- _Your goal_
Whenever the word "agent" turns up in a line below, that line should be copied.

- _Information supplied_
————————

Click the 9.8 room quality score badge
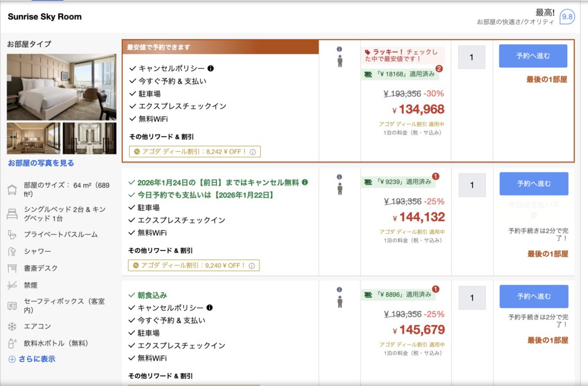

————————

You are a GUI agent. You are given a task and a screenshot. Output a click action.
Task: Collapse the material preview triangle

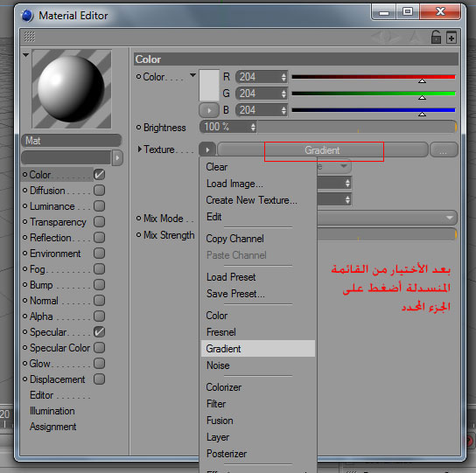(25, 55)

————————

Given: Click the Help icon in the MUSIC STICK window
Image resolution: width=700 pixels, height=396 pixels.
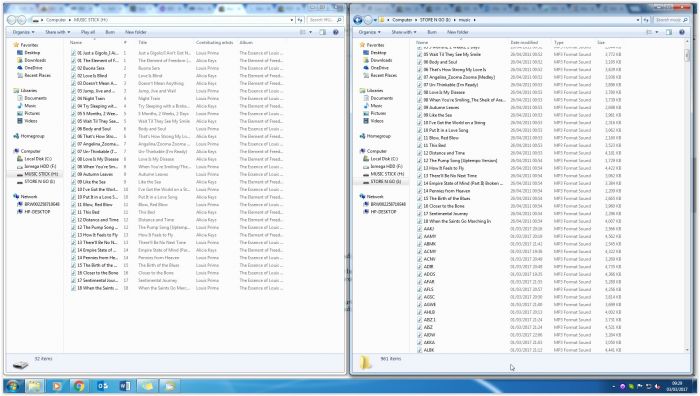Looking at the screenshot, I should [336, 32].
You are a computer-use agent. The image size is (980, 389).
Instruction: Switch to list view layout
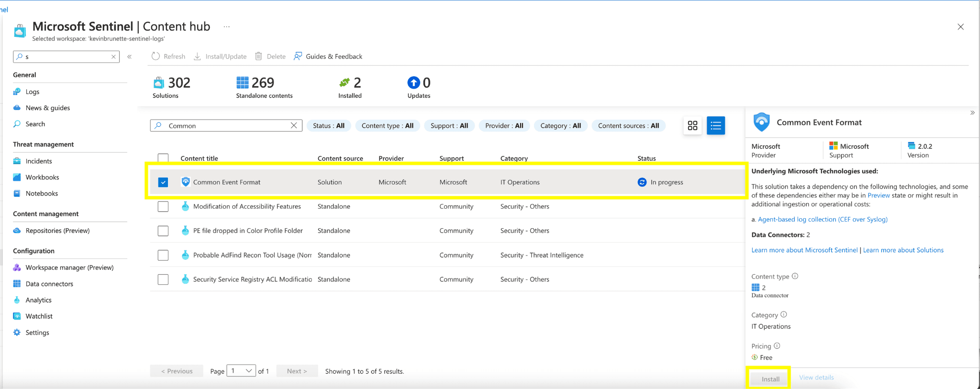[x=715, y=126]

————————

- _Response below_
You are a GUI agent. You are given a task and a screenshot. Output a click action.
You are a computer-use agent. The image size is (980, 389).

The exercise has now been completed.